*Texte présenté*
.....
Guerre commerciale: premiers vainqueurs, premières victimes

Valérie Plagnol, Vision & Perspectives

2 minutes de lecture

La politique douanière américaine se fait sentir. Le paysage productif et commercial de la région Asie-Pacifique se recompose.

Les premiers rounds tarifaires entre les Etats-Unis et la Chine semblent bien avoir tourné à l’avantage des premiers. Depuis le début de l’année, l’indice de la bourse de Shanghai a perdu plus de 20%. La devise, sous pression, a reculé de près de 7%; un repli contenu par l’intervention des autorités chinoises. Ces tensions reflètent les interrogations des investisseurs sur la solidité de la croissance du pays dont le niveau d’endettement n’a cessé de progresser ces dernières années. D’autant que dans cette partie, la Chine ne trouve pas forcément tout l’écho ni le soutien qu’elle souhaiterait. Il faut dire que malgré les proclamations de son Président, les pratiques commerciales de la Chine ont soulevé des griefs largement partagés par tous ses partenaires commerciaux. Et c’est un euphémisme de dire que sa crédibilité, en ce domaine, est plus que discutable.
.....
*Données fournies*
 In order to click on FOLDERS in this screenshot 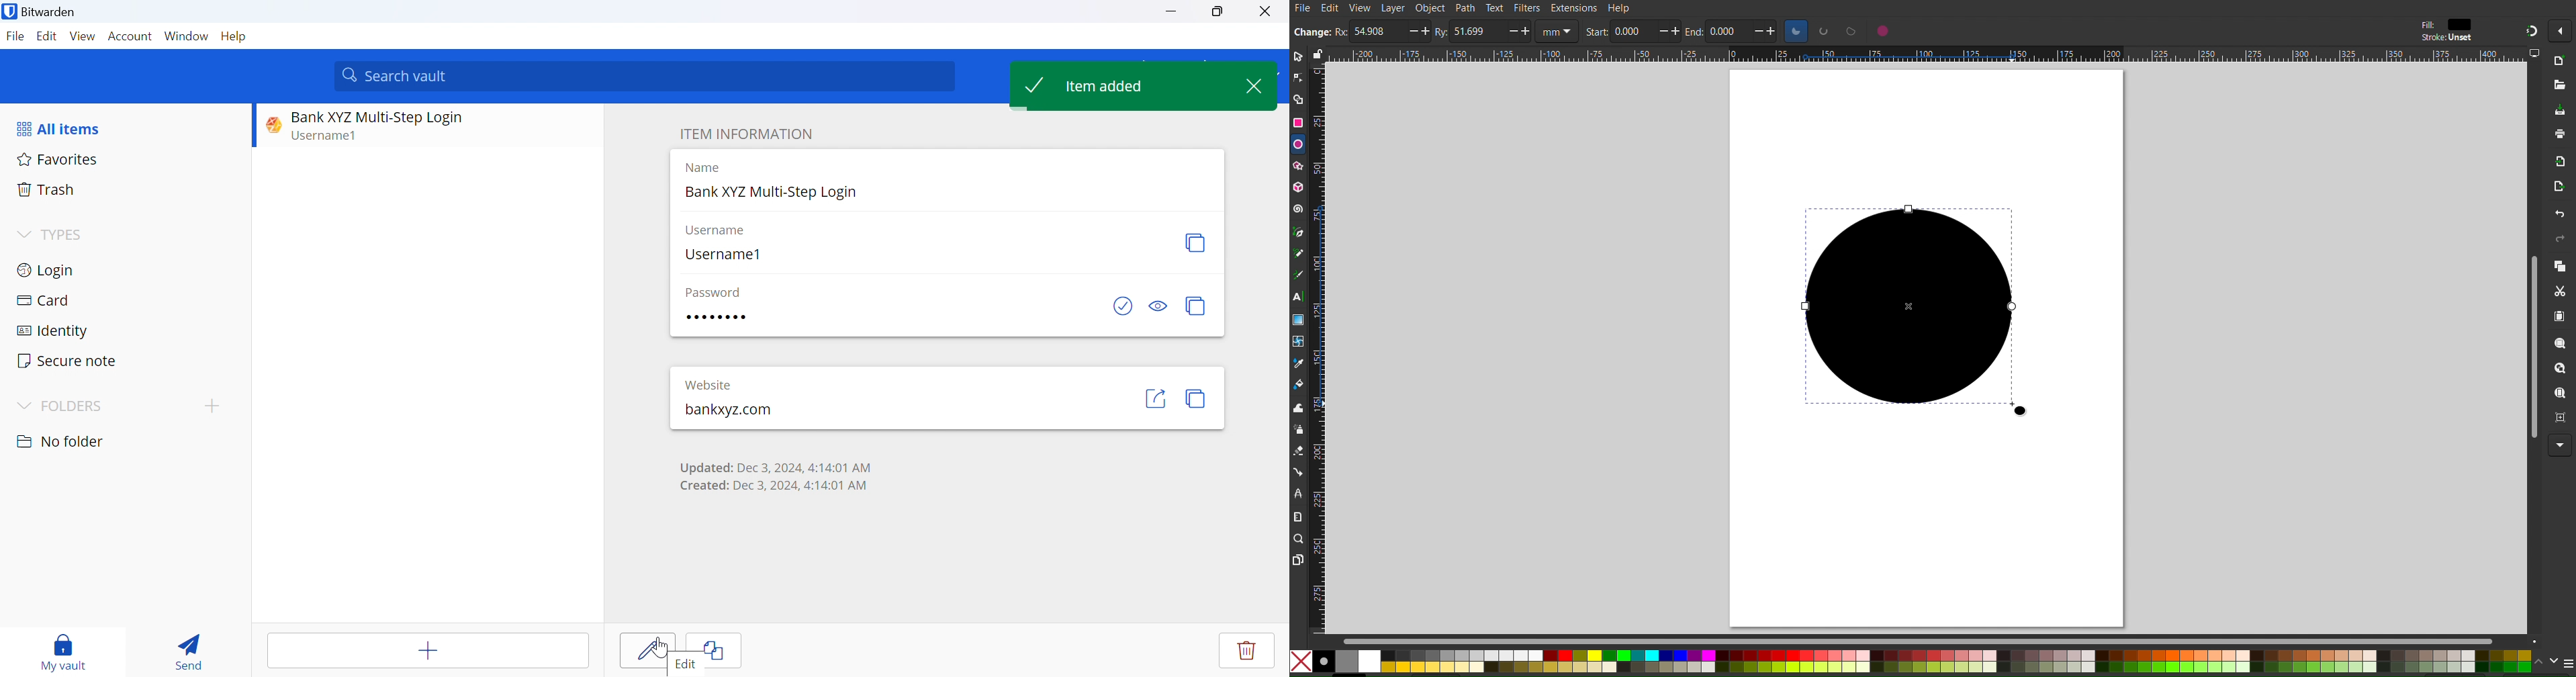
.....
*Énoncé*
Selon l'article sur la guerre commerciale, de combien l'indice de la bourse de Shanghai a-t-il reculé depuis le début de l'année ? Répondez en une phrase, s'il vous plaît. Les lignes constituent un matériel à part.

*Corrigé*
L'indice de la bourse de Shanghai a perdu plus de 20 % depuis le début de l'année.